→ **Questions on the material**:
a – In the post about graduate school in Edinburgh, what is the title of the anthology the MSc Creative Writing students published?
b – Say whether each statement agrees with the post about graduate school in Edinburgh, and quote the words that decide it.
(i) The second strike lasted fourteen days.
(ii) The anthology launch party was held at the local Blackwell's Bookshop.
(iii) Given the chance, the writer would redo the year.

→ **Passage for review**:
Monday, June 29, 2020

The Graduate School Experience I Couldn't Plan For

I knew there would be differences when I completed my time at Saint Anselm College and went to the University of Edinburgh for my master's degree. 

I went from a school less than a two-hour drive from my front door to a school that was founded before The Thirteen Colonies and has a grading system where a 60 is good. The time would also be much shorter as my MSc Creative Writing program only goes from September 2019 to August 2020 with a graduation ceremony in November 2020. After having four years at St. As to build relationships and experience traditions, a year didn't feel like it would be able to offer many extracurricular activities.

Thankfully I was able to prepare for these things before I even applied for my Tier IV Student Visa.

What I wasn't able to prepare for were strikes that would take five weeks away from being in a classroom or a global pandemic that stole another two weeks and made the 3000-mile difference between my home and me feel even further.
The first UCU Strike ended my first semester early, while the second, fourteen-day strike was in the middle of the second semester.  They were undoubtedly inconvenient, but my classmates and I supported our professors by meeting up off-campus and trying to do coursework without an instructor present. The weather during these times was dark and dreary anyway, so not having to walk to class in the rain was a silver lining. We assumed there would be plenty of time in the spring and summer to see each other and explore.

The last day of the strike was Friday, March 13: the same day we got a school-wide email explaining that the remainder of the semester would move online. My classmates and I were devastated. Of course, we knew the coronavirus was spreading, but we hoped it would stay out of Scotland a little bit longer. We only had two weeks left of classroom time.

One class moved to online forums, another had one Zoom call, but canceled the last class, and my workshop met over Zoom without an instructor. Conferences and festivals were canceled. Summer travels became airline vouchers and refunds. My favorite cafes to write in closed indefinitely or switched to takeaway orders only. Instead of my idealized summer of exploring and fiction writing, I got the most out of my monthly rent payments by spending the majority of time in my bedroom.

Thankfully, Edinburgh is beautiful, and I'm not one to waste the opportunity of living abroad. Walks through parks and hills allowed me to practice some of the skills I learned in my Digital Photography class from senior year at St. As. There may not be any available tour guides to give background information at the moment, but there is still plenty to see.
My proudest lockdown accomplishment has to be the anthology publication of From Arthur's Seat Volume V, a tradition for the MSc Creative Writing students to produce. We started the process in the fall and refused to let a global pandemic hold us back. Unable to have a launch party at the local Blackwell's Bookshop, we took advantage of technology and figured out how to host YouTube Livestreams through Zoom.  Although not being able to celebrate together in one room was a disappointment, the Livestreams allowed for family and friends who wouldn't have been in Scotland anyway to hear us read our pieces.

I'm a planner; I always have been, and I expect to remain one.  However, for the past year and a half, I've had to remind myself of the mantra, "Make plans, God laughs." 

During Christmas break of my senior year, I was applying for full-time jobs, and graduate school was a thing other people did. By March, I had an application submitted to the University of Edinburgh, and by Easter, I had accepted my placement. One year later, I was in graduate school, but the world was in lockdown.  
This wasn't the year I anticipated. Nobody did. But as strange as it may seem, given the chance, I wouldn't take it back or redo it. 

I've met amazing people and been able to live in a beautiful city. The time I did spend in a classroom was beneficial and introduced me to a community of writers that I would never have met otherwise. I've discovered a love for Pub Trivia, even if my greatest strength throughout it is coming up with the team name. Terms like "team player" and "adaptable" moved from vague resume boosters I hoped were applicable to me, to skills that shined through when situations called for them.

My graduate school experience came with less classroom time than I predicted, but the year was still full of learning opportunities. After all, I'm leaving here with a Creative Writing degree; any craziness results in more material.

→ **Input data**:

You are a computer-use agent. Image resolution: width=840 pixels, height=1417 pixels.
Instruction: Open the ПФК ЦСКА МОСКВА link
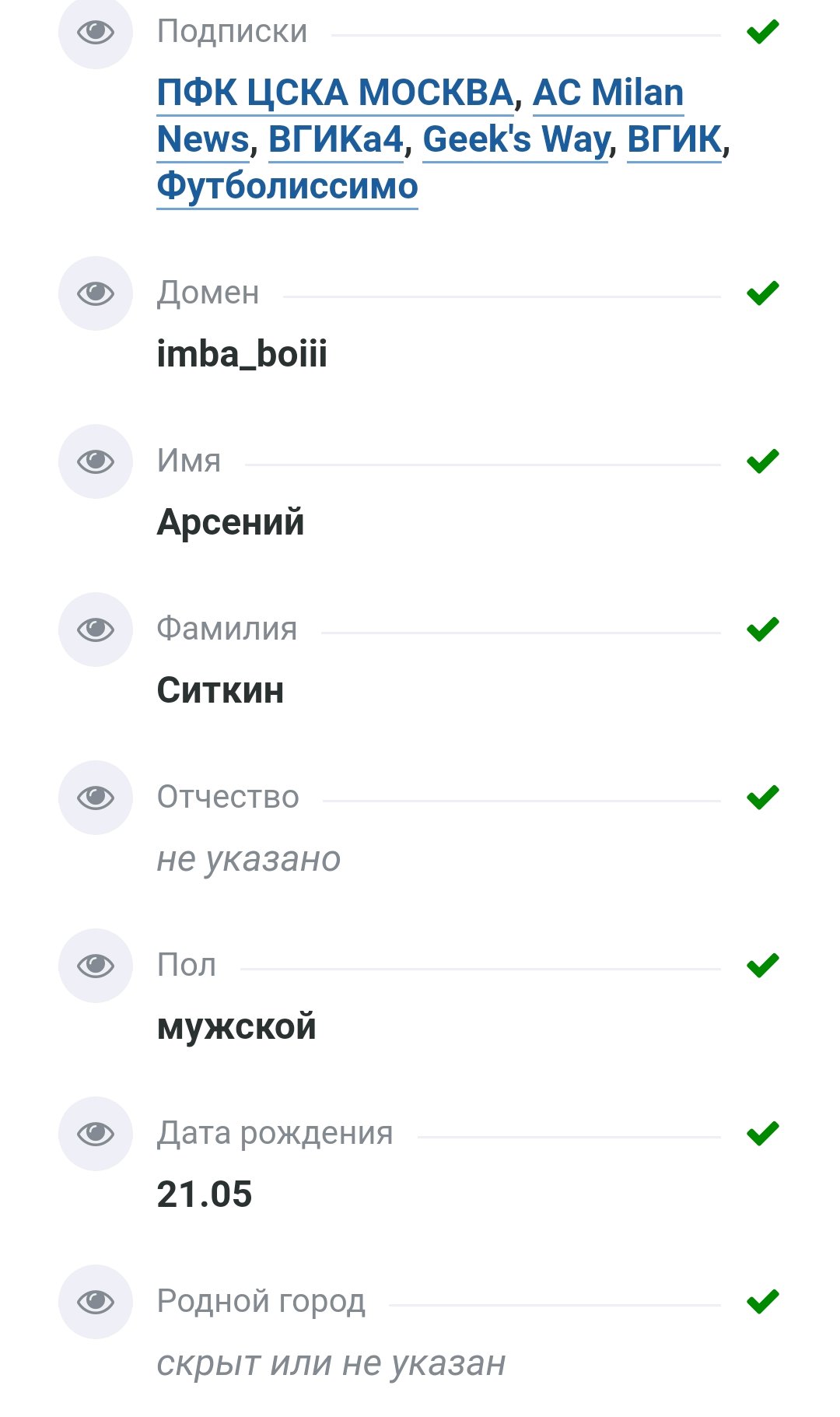pyautogui.click(x=334, y=93)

→ **Answers below**:
a – From Arthur's Seat Volume V

b –
(i) Yes: "the second, fourteen-day strike was in the middle of the second semester"
(ii) No: "Unable to have a launch party at the local Blackwell's Bookshop"
(iii) No: "given the chance, I wouldn't take it back or redo it"